Numerous articles have also shown that, although the plant microbiome can vary according to environmental or edaphoclimatic factors, such as precipitation, soil composition, or temperature, plants are able to regulate the microorganisms that colonize their interior [37,38]. Thus, the plant can select the bacteria that it wants to interact with, exerting an important influence on its rhizosphere and especially on the endosphere [39]. Indeed, as we have seen in this work, the endophytic populations have a similar composition and structure, which limits the invasion of some bacterial orders (Figure 2).
Therefore, the study of these microbiomes allows for the development of new agronomic strategies. Moreover, their study helps us to understand how the accessory microbiome improves plant plasticity, such as in Portuguese blueberries, where the climate limits their development [40,41,42,43]. As observed in the present study, these plants may have an influence on the rhizospheric bacterial communities, in which Actinobacteria, Acidobacteria, and Proteobacteria are core microbial communities, and other variable phyla occur depending on the isolation of the region. This has also been observed in other plants, such as Arabidopsis, where the production of exudates altered the structure of rhizospheric populations; even so, this change also depends on the age and developmental stage of the plant [44]. Similar effects have been observed in rice, wheat, pea, and sugarcane plants, where the plant exerts a modulating effect on surrounding populations, favoring certain taxa over others [45].

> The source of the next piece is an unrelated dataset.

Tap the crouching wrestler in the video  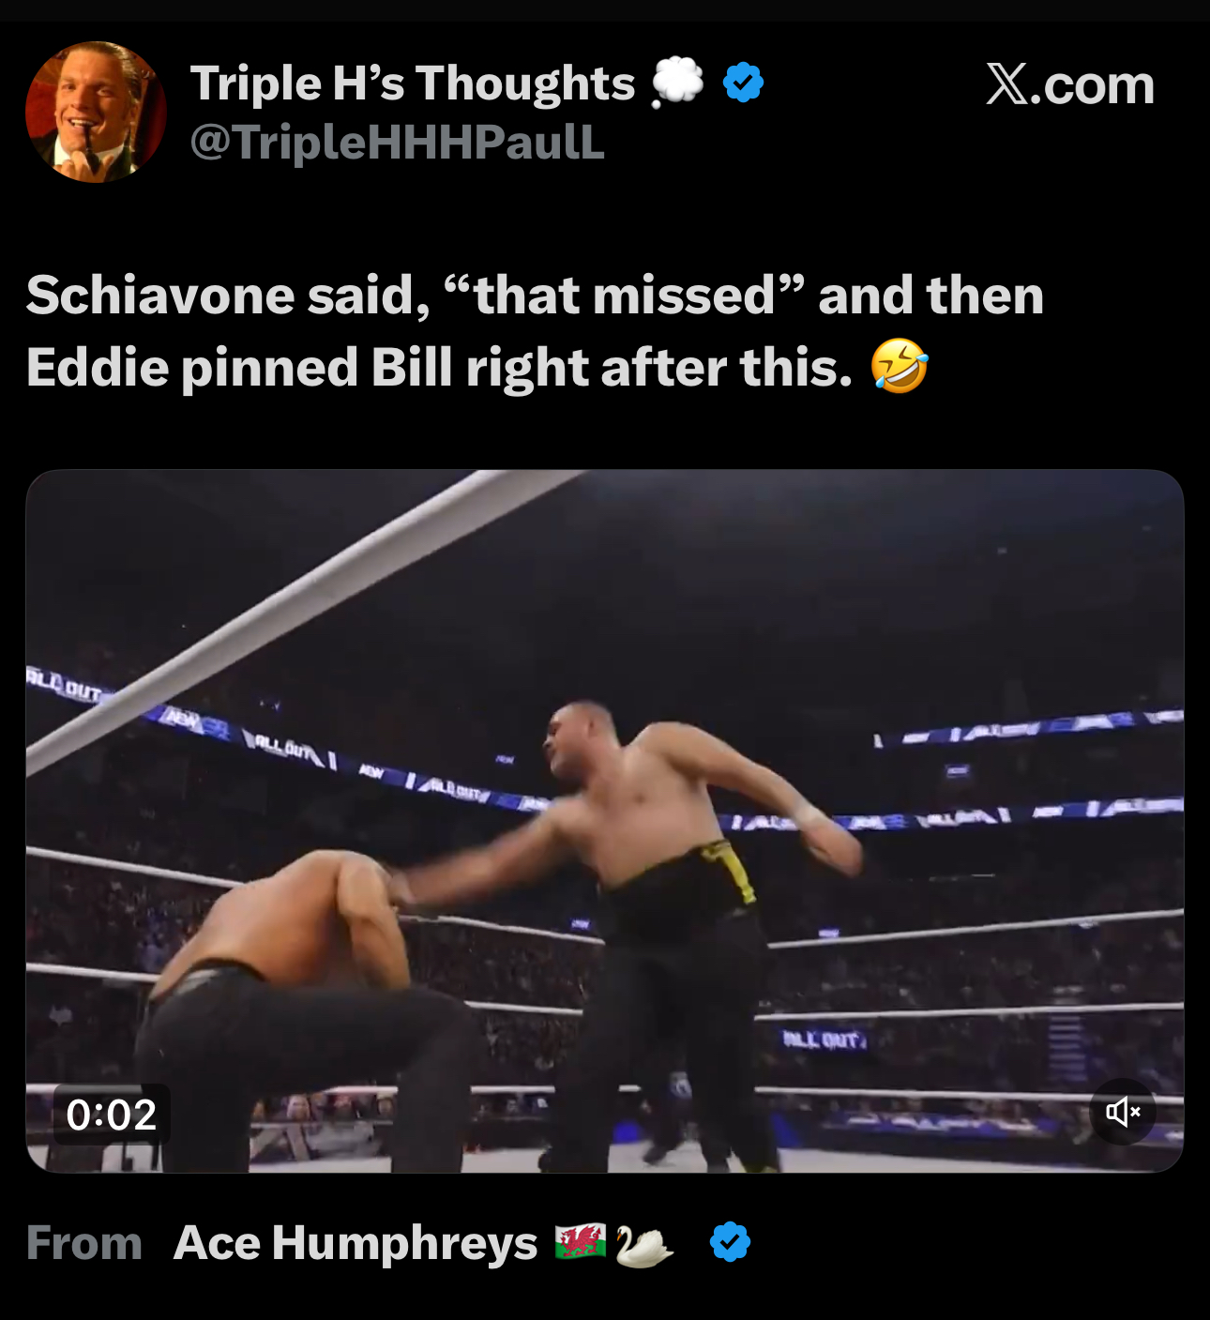coord(300,1009)
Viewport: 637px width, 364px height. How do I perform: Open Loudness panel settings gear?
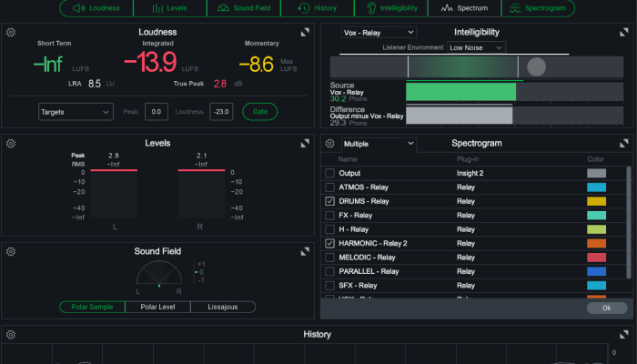pos(11,32)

Although knowledge of the communities that make up the plant microbiome can provide us with important information about their biology and relationships with the environment, the search for and development of bacterial biofertilizers inevitably involves the cultivation and manipulation of microorganisms. Therefore, laboratory studies may be difficult due to the physiological needs of microorganisms adapted to environmental conditions, which are more restrictive in terms of nutrients [45,46]. In the present work, five different culture media were used to cover the widest possible range of culture conditions and not introduce factors that could limit their use in the production of biofertilizers [47]. Thus, the development of biofertilizers goes beyond the cultivation and knowledge of culturomes. In fact, large amounts of information are generated annually through the study of metagenomes but not cultivated bacteria, so it is necessary to create collections of cultivated strains to determine their ability as good biofertilizers [45]. In this regard, knowledge about the blueberry culturome is very limited. Thus far, a study conducted on endophytic populations of V. myrtillus leaves from Nordic regions showed that the genera Bacillus and Paenibacillus are frequently isolated [32], accounting for up to 20% of endophytic isolates at some sites (Figure 4). Moreover, that research also isolated strains identified in the genera Staphylococcus or Pseudomonas but not Arthrobacter, Microbispora, and Streptomyces, as in the present work. Thus, these data indicate that the selection of the strains of these phyla depends on the biome. In turn, a low number of pathogenic bacteria was detected compared to other studies that highlighted the presence of pathogenic bacteria as part of the microbiota of crops, such as rice and wheat [48,49]. The use of MALDI-TOF added value and proved to be a highly plausible tool for the identification of bacterial populations from the environment due to the inherent characteristics of the technique (speed, repeatability, low cost) [50], especially for the rapid detection of human pathogens with a high degree of accuracy [51]. In addition, it can be useful in the selection of microorganisms considered as biofertilizers among environmental bacteria. Studying environmental bacteria provides a high level of biosafety with a minor risk of selecting strains with pathogenic potential [52].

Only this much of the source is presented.